Lisbona rappresenta un caso eclatante nel quadro delle catastrofi naturali che colpiscono una città, ma non è una esperienza isolata, considerando quanto accaduto nella città di Catania dopo il terremoto del 1693, la città, praticamente distrutta, venne ricostruita – anche utilizzando la pietra lavica solidificata – secondo un nuovo impianto barocco, con tutto ciò che ne consegue.
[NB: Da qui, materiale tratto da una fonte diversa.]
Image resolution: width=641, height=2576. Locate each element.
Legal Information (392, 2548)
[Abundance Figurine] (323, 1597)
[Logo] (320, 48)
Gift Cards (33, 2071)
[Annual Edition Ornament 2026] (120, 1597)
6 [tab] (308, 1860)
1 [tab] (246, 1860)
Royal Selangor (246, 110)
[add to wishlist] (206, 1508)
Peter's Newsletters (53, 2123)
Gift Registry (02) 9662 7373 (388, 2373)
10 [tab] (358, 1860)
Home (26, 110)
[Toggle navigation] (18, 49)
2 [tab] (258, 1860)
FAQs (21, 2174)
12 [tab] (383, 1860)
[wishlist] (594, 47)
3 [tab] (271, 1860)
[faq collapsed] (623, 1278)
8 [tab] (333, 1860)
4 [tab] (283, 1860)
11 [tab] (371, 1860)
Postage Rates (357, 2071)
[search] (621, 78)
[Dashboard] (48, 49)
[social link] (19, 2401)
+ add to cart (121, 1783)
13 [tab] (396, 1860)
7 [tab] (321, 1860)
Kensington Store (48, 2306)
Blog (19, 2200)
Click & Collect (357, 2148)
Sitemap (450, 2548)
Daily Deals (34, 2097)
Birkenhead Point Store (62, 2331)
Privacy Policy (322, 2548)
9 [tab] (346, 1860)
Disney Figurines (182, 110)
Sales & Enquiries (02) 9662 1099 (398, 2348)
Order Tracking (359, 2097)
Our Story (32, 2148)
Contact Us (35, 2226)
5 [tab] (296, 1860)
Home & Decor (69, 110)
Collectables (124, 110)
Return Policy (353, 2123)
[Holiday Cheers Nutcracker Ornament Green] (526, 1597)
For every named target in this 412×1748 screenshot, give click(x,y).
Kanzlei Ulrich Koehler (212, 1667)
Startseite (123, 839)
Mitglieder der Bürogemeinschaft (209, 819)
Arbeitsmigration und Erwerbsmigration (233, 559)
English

Notiamo una curiosa relazione tra queste tipologie di Eventi. Le Olimpiadi previste a Roma nel 1908 vennero annullate e ricollocate a Londra, a causa del tragico terremoto – e conseguente maremoto – che distrusse quasi totalmente la città di Messina in Sicilia, terremoto per cui si contarono quasi 100.000 morti, impegnando lo stato italiano nella risoluzione prioritaria della calamità naturale. Ancora oggi a distanza di un secolo, una parte della popolazione è costretta a vivere in condizioni precarie, presso alcuni quartieri di baracche, sulle alture della città, simili ad una favela secolare. Sarebbe allora logico pensare ad una associazione tra Evento e Morte
(Calamìta e Calamità), oppure al valore dell'Evento come risolutore della distruzione, o ad un
doppio grande evento, quasi un'azione – reazione espansa a livello sociale – collettivo. Questo ci interessa e permette di ragionare intorno alla vita di una persona sola, la cui morte, o la cui esperienza traumatica, attraverso il Grande Evento, definisce queste qualità.